El problema con el culto a la personalidad es que en algún momento te das cuenta de que ya lo has contado todo y te toca ponerte a inventar. Hay gente que vive de eso —un respeto para el trabajo ajeno— pero creo que mantener la tensión y el ritmo en la producción de nuevas características que realcen la imagen de la personalidad objetivo debe ser la mar de estresante.
En el ámbito del espectáculo las cosas se tienen muy claras, y es habitual y conocido que se fabrique todo tipo información/polémica para incrementar la imagen (buena o mala) de un artista.
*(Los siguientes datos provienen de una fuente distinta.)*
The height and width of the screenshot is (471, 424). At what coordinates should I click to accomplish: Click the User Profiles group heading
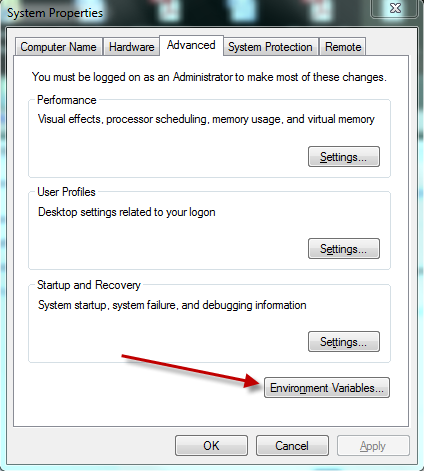(x=66, y=192)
Sin embargo, suelen hacer poco daño a la sociedad las tonterías que se inventan: que si fulanito viaja con su particular retrete de cristal de cuarzo caleidoscópico para distorsionar la morfología de su propia mierda; o que menganita exige que los granos de arroz que se come tengan todos ellos el mismo tamaño y que en cada uno se distingan sus iniciales impresas en pan de oro de Budapest; por decir algo.
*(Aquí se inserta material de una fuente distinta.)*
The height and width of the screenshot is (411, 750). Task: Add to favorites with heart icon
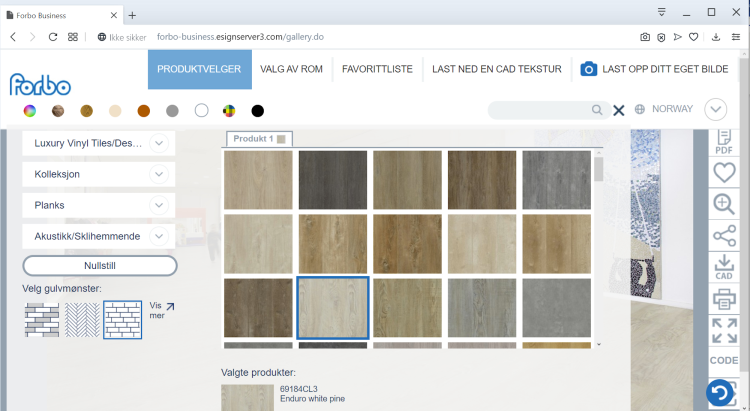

Sin embargo, en política es otra cosa. Allí todo esto es un peligro. Porque el culto a la personalidad llega, con mucha facilidad, a niveles esperpénticos. Por ejemplo, yo supe de muchacho que con Bolívar se había llegado al llegadero cuando se formó una comisión de investigación para determinar si el hijo de doña María de la Concepción había, alguna vez en su vida, comido mangos.
Juro haber visto por la tele a sesudos intelectuales de uno y otro bando debatiendo sobre el asunto. Como era aún pequeño, se me parecían mucho a la famosa disputa de los liliputienses enfrentados por la forma correcta de cascar un huevo cocido. Todo esto no sería importante, sino fuera porque a la gente de vez en cuando se le saltan los plomos y le da por empezar una guerra por la mínima.
Por esa misma época, estuvo Queen en Venezuela y lo anunciaban por la tele. Algunos de mis tíos eran aun adolescentes y estaban muy entusiasmados (aunque no tenían ni la más remota posibilidad de acudir a alguno de los conciertos). Era muy curioso, porque eran activistas de la extrema izquierda antiimperialistas que chapurreaban las letras del álbum The Game sin tener idea de lo que decían. De repente, en medio del corro que se formaba en torno a la televisión, mi abuela suelta, refiriéndose a Freddie Mercury: ¿A ese muchacho le habrán dado a probar arepas?
Uno de míos tíos dijo que sí (porque era un símbolo irresistible del sabor de la patria); otro que no (porque los sifrinos no comían arepa). Creo que, pasadas las décadas, la discusión aún continúa.
¡Las consecuencias del culto a la personalidad no se mueren nunca!